The Road to Boston

For some of us, running wraps its tentacles around us, and though we may not notice them, the draw is always there. For some of us, it takes a serendipitous meeting, an accidental registration and a lot of miles to qualify for the Boston Marathon.

Sarah Henry ran cross country and track in high school. Medical school and life put the kybosh on her asphalt efforts until after she had children. She said she started running "again to lose baby weight after my second son was born. It was about a year later, and I couldn't lose the last 10-15 pounds!" (Can I get an amen?) Around this same time, Sarah met someone who would become a close friend, happened to be an accomplished runner, and encouraged her to start running again. "My first 5K in 18 years was with her at the Tulsa Zoo run. I actually registered for that run by accident as I thought it was the Tulsa Run that everyone seemed to be doing."

To get back in the groove, Sarah asked her running friends for advice, and she followed the Hal Higdon 5K program on her own. It wasn't long before she became interested in longer distances. The same friend who encouraged Sarah to lace up encouraged her to try half training with Fleet Feet. "I started in H2 with Sidney Flack as a coach, which was great! He takes coaching seriously and is very supportive. I enjoyed getting on the track with other people at TU track Tuesday, and running tempos with friends on Thursdays from Blue Dome."

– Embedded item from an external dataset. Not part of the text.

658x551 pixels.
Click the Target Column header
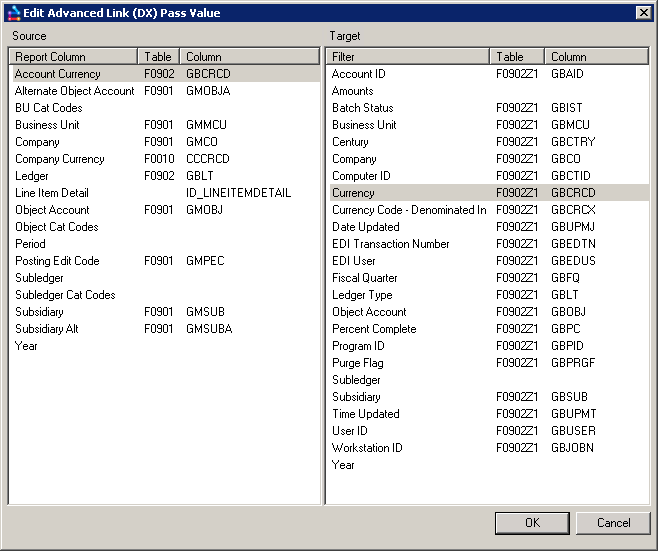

Like many who join training programs, Sarah met "the majority of my close friends from that initial half training program." Maybe it was destiny. Maybe dumb luck, but during that season, she heard about Fleet Feet's AHT/AMT (Advanced Half and Marathon Training). What appealed to Sarah about AHT were the "specific workouts...I also liked having set paces to run at." Even then, she had no interest in running a marathon (too long! too much time!), "but a friend from AHT convinced me to switch to AMT so we could train together. Luckily, Kathryn let me do it despite my lack of experience at that distance! Then I got hooked on marathons."

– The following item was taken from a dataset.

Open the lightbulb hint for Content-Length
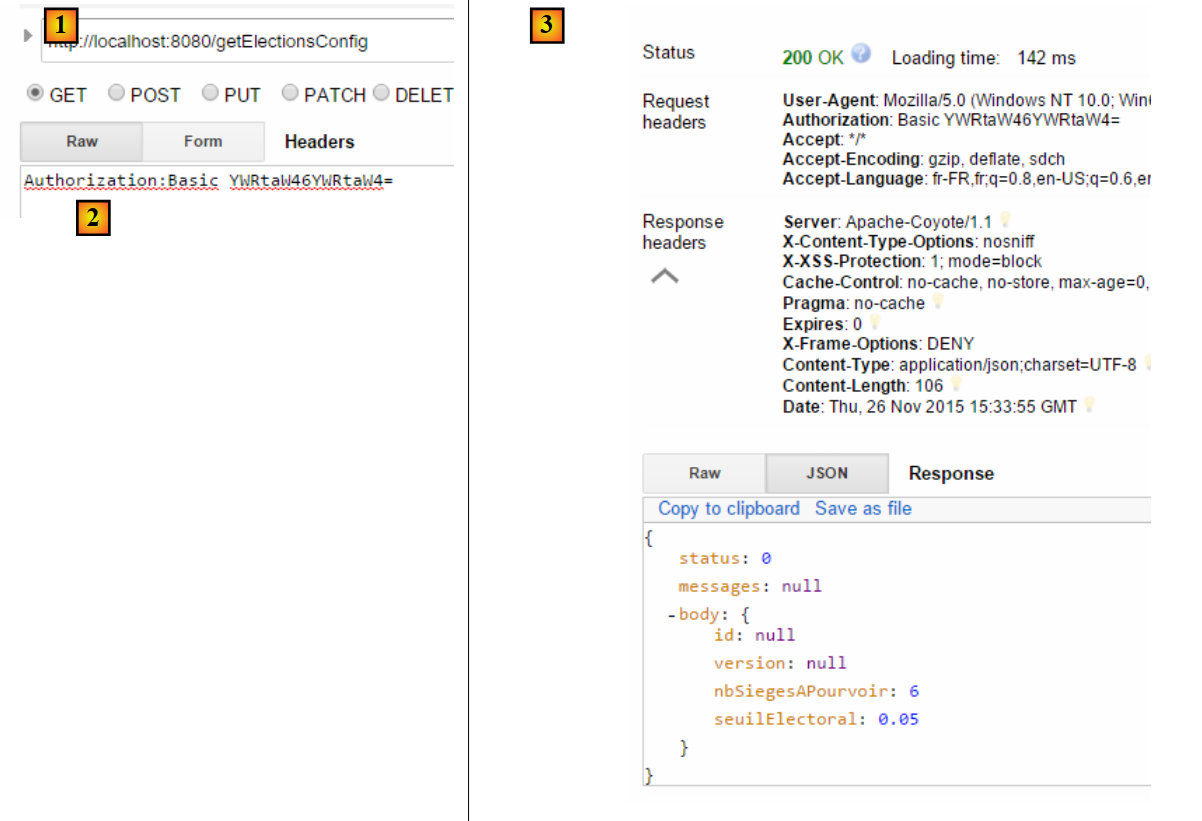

The distance bug took a big bite of Sarah:

Although the training is difficult, both from a time perspective and physically, the reward and sense of accomplishment is great. I have run with Fleet Feet for every training cycle. I often run by myself during the week (scheduling), but really enjoy the Saturday group runs. It's fun to meet new people and talk during the run. It's also nice to have planned water stops and not have to navigate.

Sarah was running way back when Arnold Schwarzenegger was the spokesman for the Presidential fitness test, and she recalls his poster hanging in her 7th grade locker room. She experienced her first "runner's high, and realized it was something I was pretty good at." She claims that otherwise, she had no coordination for athletic endeavors. She said she made the varsity team freshman year and had a strong "career" as a high school runner and competed at state every year.

Her earlier experiences with running were helpful as she returned to the sport.

I remembered why I liked running so much and wish I hadn't given it up for so long. Going to my first 5K felt like going to a cross country meet. Although I couldn't understand why people were wearing knee socks. A lot had changed since the days of oversized cotton T-shirts and shorts along with that $5.00 bag of white socks from Wal-Mart.

Since those budding days, Sarah has finished 5 marathons in a year and two months and qualified for Boston on her first marathon (Cowtown in Fort Worth, February 2014). She credits all her success to Kathryn. Sarah said that she "didn't realize how big a deal Boston was until I started training with more experienced runners. Kathryn thought I could do it, and I trusted her judgment and experience, so I decided to go for it."

Mere mortals who run marathons usually set a goal to finish. Turns out, those goals align with how a BQ (Boston Qualifier) might think. Sarah's "major goal in Boston is to get to the finish line without bonking so that I can enjoy the race. It is more about experience than time for me... I mainly want to not make the rookie mistake of going out too fast on the first five downhill miles and saving it for the Newton hills/heartbreak hill during miles 16-21."

Other than that, she is "really looking forward to taking part in a historic event in which the entire community is involved. I have never run a big race before, and am interested to see what it is like running with so many people around....I can't wait for the screaming Wellesley women. I just can't wait to experience the energy!"

AMT has been crucial to Sarah's success.

I was completely clueless on how to train for a marathon and it seems like such a daunting task. I also had no idea what goal to shoot for. Both the structure of the program with specific workouts and goals based on time trials was very useful. Kathryn has been a great source of inspiration and convinces me I can do things that I think are out of reach. She has really made me surprise myself. I love the group aspect of AMT. Running track and tempo workouts week after week can really become a grind, but it is nice to see your friends and running with others always makes the time go faster. It is a wonderful group of runners who really support each other. I have also met people at my pace through the program and it is nice to have a crew to train with in the off-season rather than always running by myself.

 For those of us who weren't born with wings, we can cheer on Sarah and other speedsters at the Fleet Feet Boston Marathon Watch Party.